[WRITTEN EXERCISE] Put every line of the material below into a JSON list of strings, one string per line, and leave out any blank lines.

— Begin —

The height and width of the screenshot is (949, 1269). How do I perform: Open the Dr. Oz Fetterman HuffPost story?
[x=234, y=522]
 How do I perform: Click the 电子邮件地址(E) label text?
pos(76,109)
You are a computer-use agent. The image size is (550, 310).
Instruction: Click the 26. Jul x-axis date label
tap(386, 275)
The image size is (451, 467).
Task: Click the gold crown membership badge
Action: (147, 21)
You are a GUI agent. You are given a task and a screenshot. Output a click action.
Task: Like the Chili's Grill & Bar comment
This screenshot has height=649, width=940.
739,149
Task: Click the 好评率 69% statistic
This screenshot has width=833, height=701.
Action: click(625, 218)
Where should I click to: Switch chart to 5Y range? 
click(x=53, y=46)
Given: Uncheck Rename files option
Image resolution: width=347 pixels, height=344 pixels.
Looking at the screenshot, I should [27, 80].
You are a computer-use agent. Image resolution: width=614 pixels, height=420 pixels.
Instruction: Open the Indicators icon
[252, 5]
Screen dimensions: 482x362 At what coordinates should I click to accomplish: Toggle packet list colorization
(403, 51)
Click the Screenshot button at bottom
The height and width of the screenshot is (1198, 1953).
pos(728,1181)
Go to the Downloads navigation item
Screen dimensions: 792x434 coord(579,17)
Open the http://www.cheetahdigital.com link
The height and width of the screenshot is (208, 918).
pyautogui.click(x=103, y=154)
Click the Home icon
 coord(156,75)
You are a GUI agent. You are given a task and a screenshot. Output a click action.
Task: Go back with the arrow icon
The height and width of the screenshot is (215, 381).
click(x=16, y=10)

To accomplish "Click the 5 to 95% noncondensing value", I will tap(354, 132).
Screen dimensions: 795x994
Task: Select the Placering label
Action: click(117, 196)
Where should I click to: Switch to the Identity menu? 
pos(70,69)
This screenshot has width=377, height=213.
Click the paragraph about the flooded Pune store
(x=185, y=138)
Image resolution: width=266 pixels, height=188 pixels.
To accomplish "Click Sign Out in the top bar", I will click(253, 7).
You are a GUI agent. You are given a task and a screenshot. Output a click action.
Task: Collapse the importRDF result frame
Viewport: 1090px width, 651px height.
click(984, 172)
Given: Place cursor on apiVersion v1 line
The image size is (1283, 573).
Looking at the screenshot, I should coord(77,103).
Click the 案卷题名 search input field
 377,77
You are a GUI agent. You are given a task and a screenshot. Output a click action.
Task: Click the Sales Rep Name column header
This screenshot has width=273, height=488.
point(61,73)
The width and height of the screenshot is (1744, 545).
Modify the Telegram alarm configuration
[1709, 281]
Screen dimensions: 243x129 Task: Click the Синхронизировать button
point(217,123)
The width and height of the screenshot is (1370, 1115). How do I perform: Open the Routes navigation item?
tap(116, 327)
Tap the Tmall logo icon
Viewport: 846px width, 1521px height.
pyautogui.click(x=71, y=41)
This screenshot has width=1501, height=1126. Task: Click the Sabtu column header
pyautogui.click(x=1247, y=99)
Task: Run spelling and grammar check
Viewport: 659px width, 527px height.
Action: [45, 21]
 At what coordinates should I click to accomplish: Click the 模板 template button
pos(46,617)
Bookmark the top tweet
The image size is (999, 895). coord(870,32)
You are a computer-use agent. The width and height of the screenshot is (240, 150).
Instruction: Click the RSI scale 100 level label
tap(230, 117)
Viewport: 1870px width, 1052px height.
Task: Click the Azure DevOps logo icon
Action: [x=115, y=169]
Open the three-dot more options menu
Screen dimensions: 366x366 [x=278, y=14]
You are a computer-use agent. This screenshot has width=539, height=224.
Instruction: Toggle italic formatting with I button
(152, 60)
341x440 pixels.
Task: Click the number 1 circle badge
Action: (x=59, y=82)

— End —

[EXPECTED ANSWER]
[
  "The height and width of the screenshot is (949, 1269). How do I perform: Open the Dr. Oz Fetterman HuffPost story?",
  "[x=234, y=522]",
  " How do I perform: Click the 电子邮件地址(E) label text?",
  "pos(76,109)",
  "You are a computer-use agent. The image size is (550, 310).",
  "Instruction: Click the 26. Jul x-axis date label",
  "tap(386, 275)",
  "The image size is (451, 467).",
  "Task: Click the gold crown membership badge",
  "Action: (147, 21)",
  "You are a GUI agent. You are given a task and a screenshot. Output a click action.",
  "Task: Like the Chili's Grill & Bar comment",
  "This screenshot has height=649, width=940.",
  "739,149",
  "Task: Click the 好评率 69% statistic",
  "This screenshot has width=833, height=701.",
  "Action: click(625, 218)",
  "Where should I click to: Switch chart to 5Y range? ",
  "click(x=53, y=46)",
  "Given: Uncheck Rename files option",
  "Image resolution: width=347 pixels, height=344 pixels.",
  "Looking at the screenshot, I should [27, 80].",
  "You are a computer-use agent. Image resolution: width=614 pixels, height=420 pixels.",
  "Instruction: Open the Indicators icon",
  "[252, 5]",
  "Screen dimensions: 482x362 At what coordinates should I click to accomplish: Toggle packet list colorization",
  "(403, 51)",
  "Click the Screenshot button at bottom",
  "The height and width of the screenshot is (1198, 1953).",
  "pos(728,1181)",
  "Go to the Downloads navigation item",
  "Screen dimensions: 792x434 coord(579,17)",
  "Open the http://www.cheetahdigital.com link",
  "The height and width of the screenshot is (208, 918).",
  "pyautogui.click(x=103, y=154)",
  "Click the Home icon",
  " coord(156,75)",
  "You are a GUI agent. You are given a task and a screenshot. Output a click action.",
  "Task: Go back with the arrow icon",
  "The height and width of the screenshot is (215, 381).",
  "click(x=16, y=10)",
  "To accomplish \"Click the 5 to 95% noncondensing value\", I will tap(354, 132).",
  "Screen dimensions: 795x994",
  "Task: Select the Placering label",
  "Action: click(117, 196)",
  "Where should I click to: Switch to the Identity menu? ",
  "pos(70,69)",
  "This screenshot has width=377, height=213.",
  "Click the paragraph about the flooded Pune store",
  "(x=185, y=138)",
  "Image resolution: width=266 pixels, height=188 pixels.",
  "To accomplish \"Click Sign Out in the top bar\", I will click(253, 7).",
  "You are a GUI agent. You are given a task and a screenshot. Output a click action.",
  "Task: Collapse the importRDF result frame",
  "Viewport: 1090px width, 651px height.",
  "click(984, 172)",
  "Given: Place cursor on apiVersion v1 line",
  "The image size is (1283, 573).",
  "Looking at the screenshot, I should coord(77,103).",
  "Click the 案卷题名 search input field",
  " 377,77",
  "You are a GUI agent. You are given a task and a screenshot. Output a click action.",
  "Task: Click the Sales Rep Name column header",
  "This screenshot has width=273, height=488.",
  "point(61,73)",
  "The width and height of the screenshot is (1744, 545).",
  "Modify the Telegram alarm configuration",
  "[1709, 281]",
  "Screen dimensions: 243x129 Task: Click the Синхронизировать button",
  "point(217,123)",
  "The width and height of the screenshot is (1370, 1115). How do I perform: Open the Routes navigation item?",
  "tap(116, 327)",
  "Tap the Tmall logo icon",
  "Viewport: 846px width, 1521px height.",
  "pyautogui.click(x=71, y=41)",
  "This screenshot has width=1501, height=1126. Task: Click the Sabtu column header",
  "pyautogui.click(x=1247, y=99)",
  "Task: Run spelling and grammar check",
  "Viewport: 659px width, 527px height.",
  "Action: [45, 21]",
  " At what coordinates should I click to accomplish: Click the 模板 template button",
  "pos(46,617)",
  "Bookmark the top tweet",
  "The image size is (999, 895). coord(870,32)",
  "You are a computer-use agent. The width and height of the screenshot is (240, 150).",
  "Instruction: Click the RSI scale 100 level label",
  "tap(230, 117)",
  "Viewport: 1870px width, 1052px height.",
  "Task: Click the Azure DevOps logo icon",
  "Action: [x=115, y=169]",
  "Open the three-dot more options menu",
  "Screen dimensions: 366x366 [x=278, y=14]",
  "You are a computer-use agent. This screenshot has width=539, height=224.",
  "Instruction: Toggle italic formatting with I button",
  "(152, 60)",
  "341x440 pixels.",
  "Task: Click the number 1 circle badge",
  "Action: (x=59, y=82)"
]